> DOCUMENT PASSAGE:
And it would be easy to use git to follow changes made by other
developers in master branch.
http://wiki.postgresql.org/wiki/Working_with_Git

Regards,
--
Shigeru Hanada

Marti Raudsepp

marti@juffo.org

over 14 years ago

In reply to: Etsuro Fujita (#1)

Re: WIP: Collecting statistics on CSV file data

2011/9/12 Etsuro Fujita <fujita.etsuro@lab.ntt.co.jp>:

This is called when ANALYZE command is executed. (ANALYZE
command should be executed because autovacuum does not analyze foreign
tables.)

This is a good idea.

However, if adding these statistics requires an explicit ANALYZE
command, then we should also have a command for resetting the
collected statistics -- to get it back into the un-analyzed state.

Currently it looks like the only way to reset statistics is to tamper
with catalogs directly, or recreate the foreign table.

Regards,
Marti

Tom Lane

tgl@sss.pgh.pa.us

over 14 years ago

In reply to: Marti Raudsepp (#3)

Re: WIP: Collecting statistics on CSV file data

Marti Raudsepp <marti@juffo.org> writes:

2011/9/12 Etsuro Fujita <fujita.etsuro@lab.ntt.co.jp>:

This is called when ANALYZE command is executed. (ANALYZE
command should be executed because autovacuum does not analyze foreign
tables.)

This is a good idea.

However, if adding these statistics requires an explicit ANALYZE
command, then we should also have a command for resetting the
collected statistics -- to get it back into the un-analyzed state.

Uh, why? There is no UNANALYZE operation for ordinary tables, and
I've never heard anyone ask for one.

If you're desperate you could manually delete the relevant rows in
pg_statistic, a solution that would presumably work for foreign tables
too.

Probably a more interesting question is why we wouldn't change
autovacuum so that it calls this automatically for foreign tables.

(Note: I'm unconvinced that there's a use-case for this in the case of
"real" foreign tables on a remote server --- it seems likely that the
wrapper ought to ask the remote server for its current stats, instead.
But it's clearly useful for non-server-backed sources such as file_fdw.)

regards, tom lane

Euler Taveira de Oliveira

euler@timbira.com

over 14 years ago

In reply to: Marti Raudsepp (#3)

Re: WIP: Collecting statistics on CSV file data

On 20-09-2011 11:12, Marti Raudsepp wrote:

2011/9/12 Etsuro Fujita<fujita.etsuro@lab.ntt.co.jp>:

This is called when ANALYZE command is executed. (ANALYZE
command should be executed because autovacuum does not analyze foreign
tables.)

This is a good idea.

However, if adding these statistics requires an explicit ANALYZE
command, then we should also have a command for resetting the
collected statistics -- to get it back into the un-analyzed state.

> ITEMS:

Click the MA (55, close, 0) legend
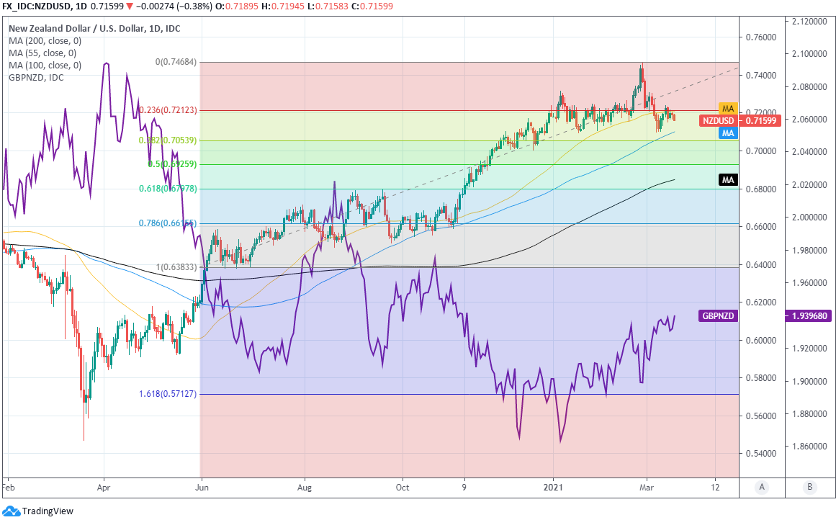Screen dimensions: 836x520 42,53
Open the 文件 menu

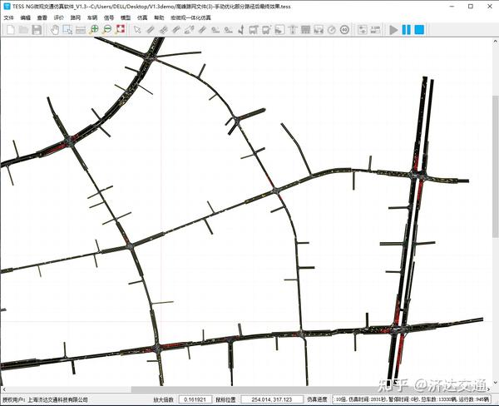(x=8, y=17)
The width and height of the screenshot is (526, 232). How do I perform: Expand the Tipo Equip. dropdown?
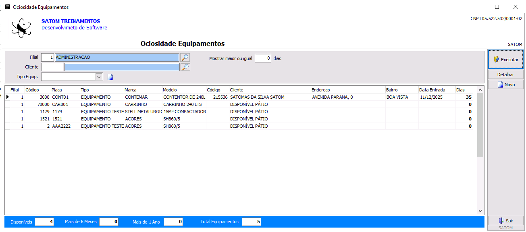coord(99,77)
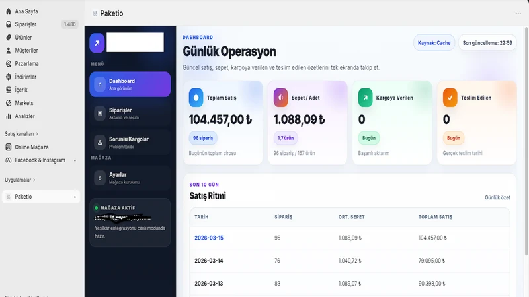Select the Müşteriler person icon
Viewport: 529px width, 297px height.
[9, 51]
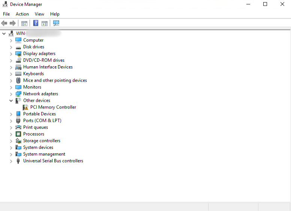This screenshot has height=211, width=291.
Task: Click the Display adapters icon
Action: point(18,53)
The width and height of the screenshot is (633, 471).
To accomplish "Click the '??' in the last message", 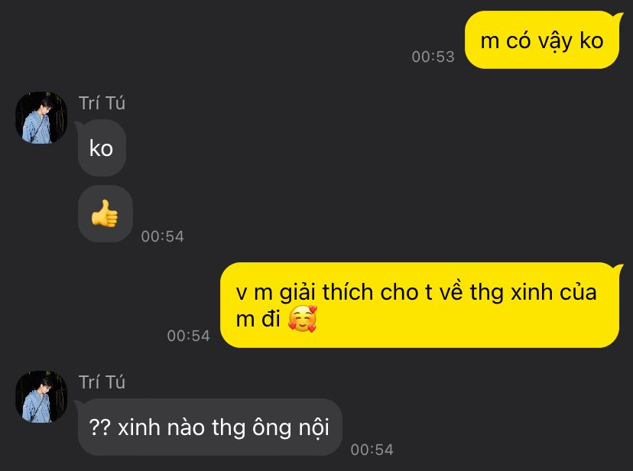I will click(99, 427).
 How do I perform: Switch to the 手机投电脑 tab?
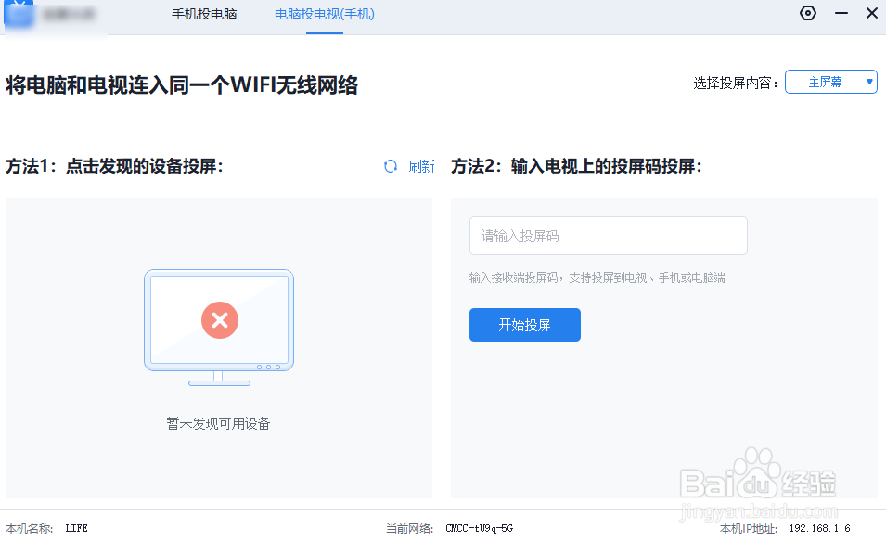(x=204, y=16)
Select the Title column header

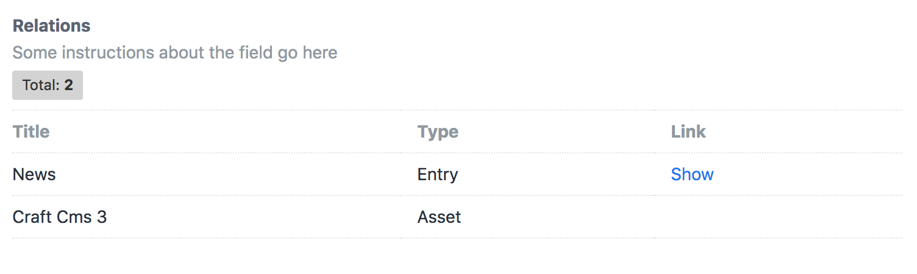pos(31,132)
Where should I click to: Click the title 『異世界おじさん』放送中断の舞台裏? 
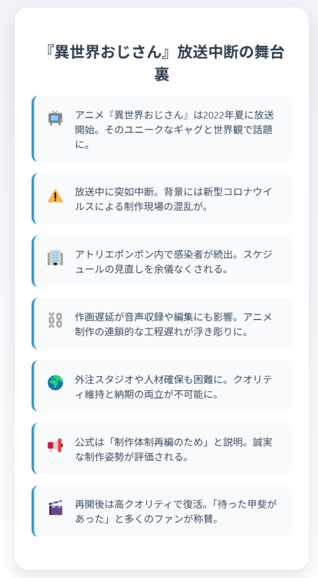coord(162,63)
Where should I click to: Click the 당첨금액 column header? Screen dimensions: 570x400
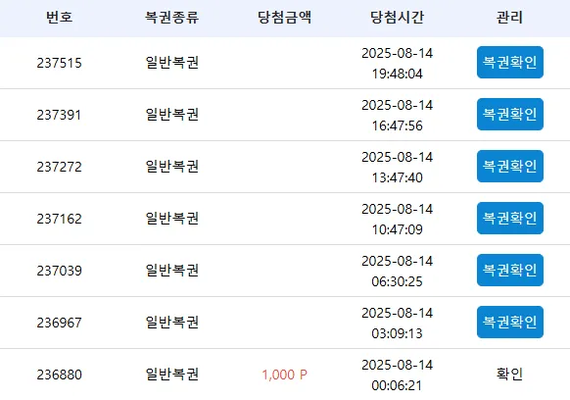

> GIVEN REQUEST:
From the thread on collecting statistics for CSV file data above, set down word for word the part starting with "If you're desperate" and going on through "for foreign tables.".

> CORRECT ANSWER:
If you're desperate you could manually delete the relevant rows in
pg_statistic, a solution that would presumably work for foreign tables
too.

Probably a more interesting question is why we wouldn't change
autovacuum so that it calls this automatically for foreign tables.